Argued April 18, 1890
Decided June 24, 1890
Wm. H. Robertson for appellant. Walter Edwards for respondent.
The question presented for decision by this appeal is whether the instrument upon which the action was brought is supported by a consideration that the law recognizes as sufficient. "A valuable consideration may consist of some right, interest, profit or benefit accruing to one party, or some forbearance, detriment, loss or responsibility given, suffered or undertaken by the other." (3 Am. Eng. Cyclopedia of Law, 831; Currie v. Misa, L.R. [10 Ex.] 162; Chitty on Cont. [9th Am. ed.] 29; 2 Kent's Comm. 465.)
It is not essential that the person to whom the consideration moves should be benefited, provided the person from whom it moves is, in a legal sense, injured. The injury may consist of a compromise of a disputed claim or forbearance to exercise a legal right, the alteration in position being regarded as a detriment that forms a consideration independent of the actual value of the right forborne.
Thomas Wright, as the sole heir at law and next of kin of the decedent, would have inherited the entire estate if he had succeeded in his effort to defeat the probate of the will. He was, therefore, "particularly interested in setting aside the will" within the meaning of that phrase as used in the case of Seaman v. Seaman (12 Wend. 381), which we regard as analogous to this, and which has been repeatedly followed. ( Palmer v. North, 35 Barb. 293; Bedell v. Bedell, 3 Hun, 583; Hall v. Richardson, 22 id. 447.)
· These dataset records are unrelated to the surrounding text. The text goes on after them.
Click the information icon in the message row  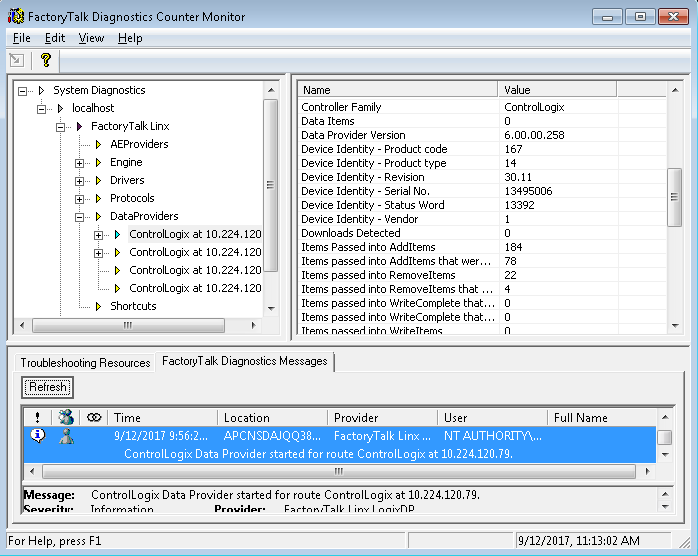click(38, 436)
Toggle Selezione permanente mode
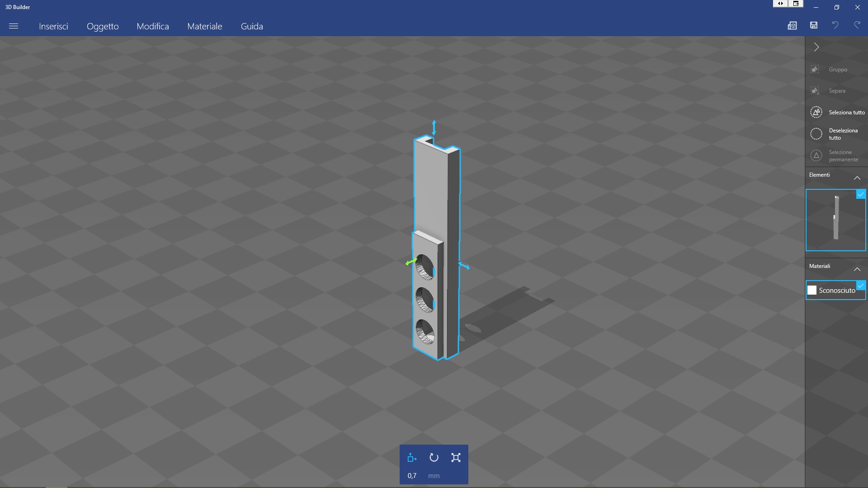Image resolution: width=868 pixels, height=488 pixels. point(837,155)
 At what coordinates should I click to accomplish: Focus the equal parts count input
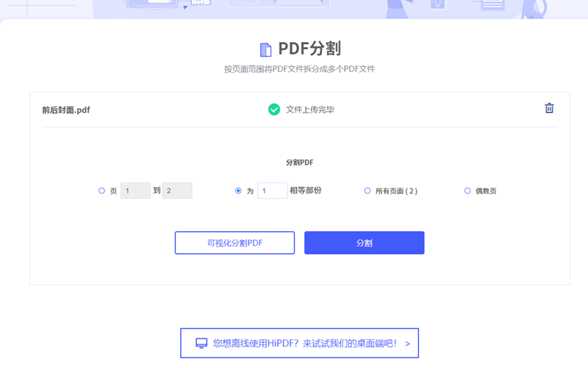(x=273, y=191)
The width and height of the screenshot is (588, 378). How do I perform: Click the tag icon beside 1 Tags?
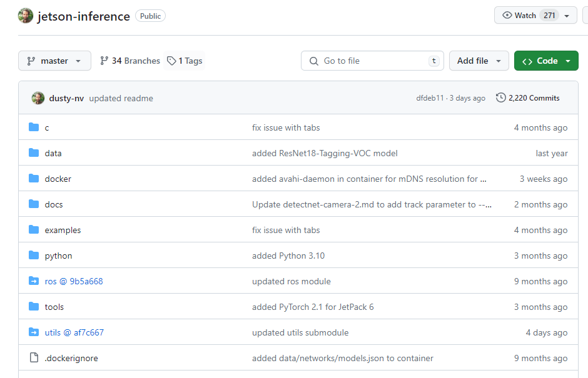[171, 61]
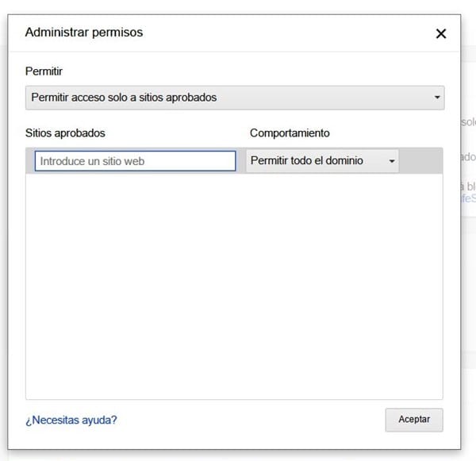Focus the 'Introduce un sitio web' field

click(136, 161)
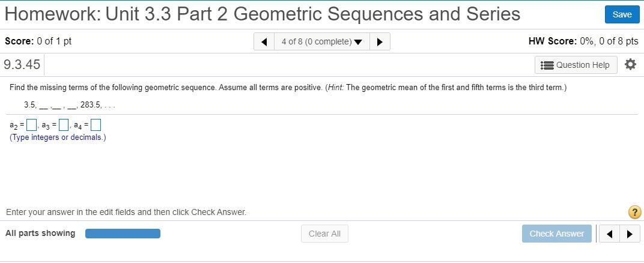Click the Homework Unit 3.3 title heading
The height and width of the screenshot is (263, 644).
click(262, 14)
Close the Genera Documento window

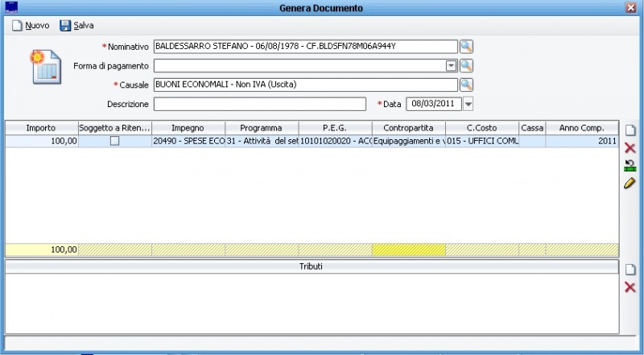tap(631, 7)

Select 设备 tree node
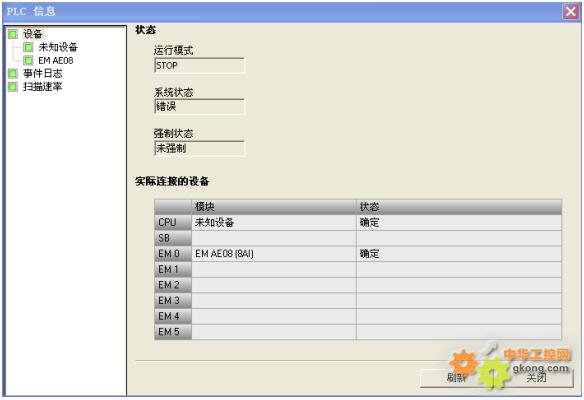(x=33, y=34)
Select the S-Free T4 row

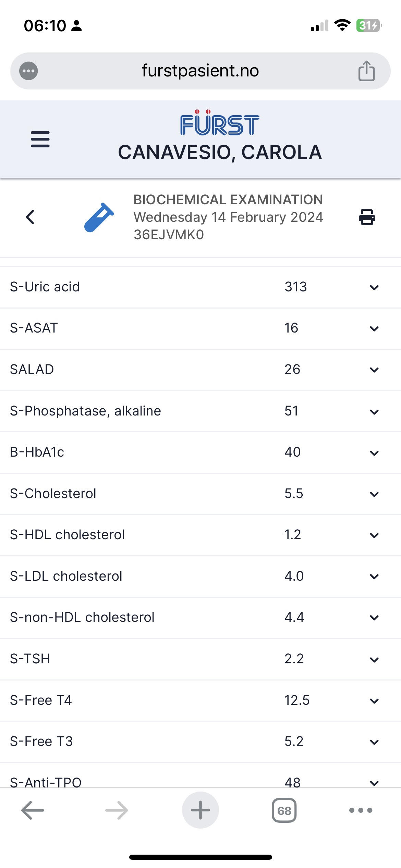click(41, 700)
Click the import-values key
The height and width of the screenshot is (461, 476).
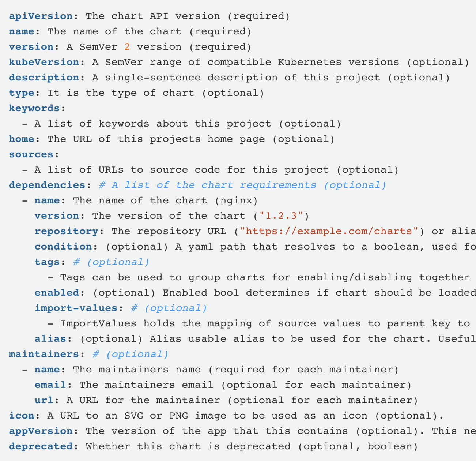point(76,308)
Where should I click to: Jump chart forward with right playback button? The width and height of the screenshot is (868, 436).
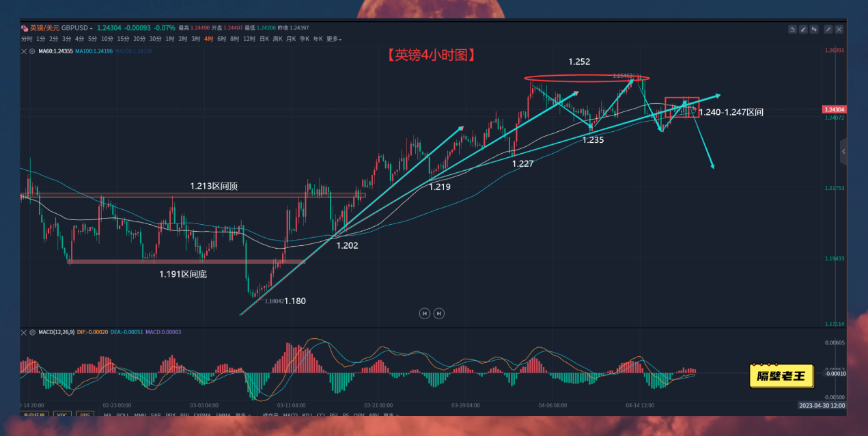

It will be presumed that the testator left assets of some value, as the evidence tended to show that there was property, although not enough to pay the legacies, and the trial court mentioned "the property" and "the estate" of Lewis T. Wright in the findings. Moreover, as the agreement recites a consideration, the burden of proof was on the defendant to show that there was none, and if that depended upon the allegation that the testator left no property, the burden extended to proof of that proposition also. The withdrawal of the objections to probate of the will, therefore, at the special request of the defendant, was the forbearance of a legal right and constituted a consideration sufficient to support a promise by him, even if he was to receive no benefit whatever. "Whether he would have succeeded in the litigation," as was said in the Seaman Case, "is not the test. * * * It is enough that he yielded to his adversaries the right he possessed to contest the will. That he has done, and the compromise itself proves prima facie an acknowledgment by the defendant that there was color for his objection." (p. 381.) The court will not ask "which party would have succeeded," for that would involve the trial of the issue that was compromised, and the object of the law in encouraging compromizes would thus be defeated.
The consideration did not rest upon any advantage to the defendant, but upon the abandonment by Thomas Wright of his position as a contestant. By discontinuing his effort to overthrow the will, he relinquished a right secured to him by law and lost his chance of inheriting the estate. He did this at the request of the defendant, who promised to pay for it. If the form of the promise had been to pay directly to Thomas Wright, no reason is perceived why it could not have been enforced. As the arrangement was made with him, and the consideration was furnished by him, the fact that the money was made payable by his direction to the plaintiff does not render the promise void. The plaintiff became his appointee, and, upon receiving from him the written agreement or evidence of the promise, it became his donee, and thus privity was established between the parties to the action. This is not the case of a mere stranger who attempts to intervene and claim the benefit of a contract to which he is not a party, as in many of the authorities relied on by the appellant, because the promise was made directly to the plaintiff, and there was a clear intention on the part of the person furnishing the consideration to secure a benefit to the plaintiff. If the sum in question had been made payable to Thomas Wright, he could have given the claim to the plaintiff, whose title would thus have been perfect, and why could he not make the gift by causing the promise to be made directly to the plaintiff? The intention of the parties should not be defeated by releasing the defendant from his promise after he had received the consideration therefor, simply on account of the form of the transaction, which violates no statute, nor any rule of public policy.
If A. sells a horse to B. for $100, and B. gives in payment therefor a note for that amount drawn payable to C. at A.'s request, and A. delivers the note to C., the latter can enforce it against the maker. The case supposed differs in no essential particular from that under consideration. As recently held by this court, after a careful review of the authorities, a party for whose benefit a promise is made may sue in assumpsit thereon, even if the consideration therefor arose between the promissor and a third person. ( Todd v. Weber, 95 N.Y. 181, 194.)
Without elaborating our reasons, we think that the order appealed from should be affirmed, and that judgment absolute should be rendered against the defendant, with costs.
All concur except POTTER, J., dissenting.
Order affirmed and judgment accordingly.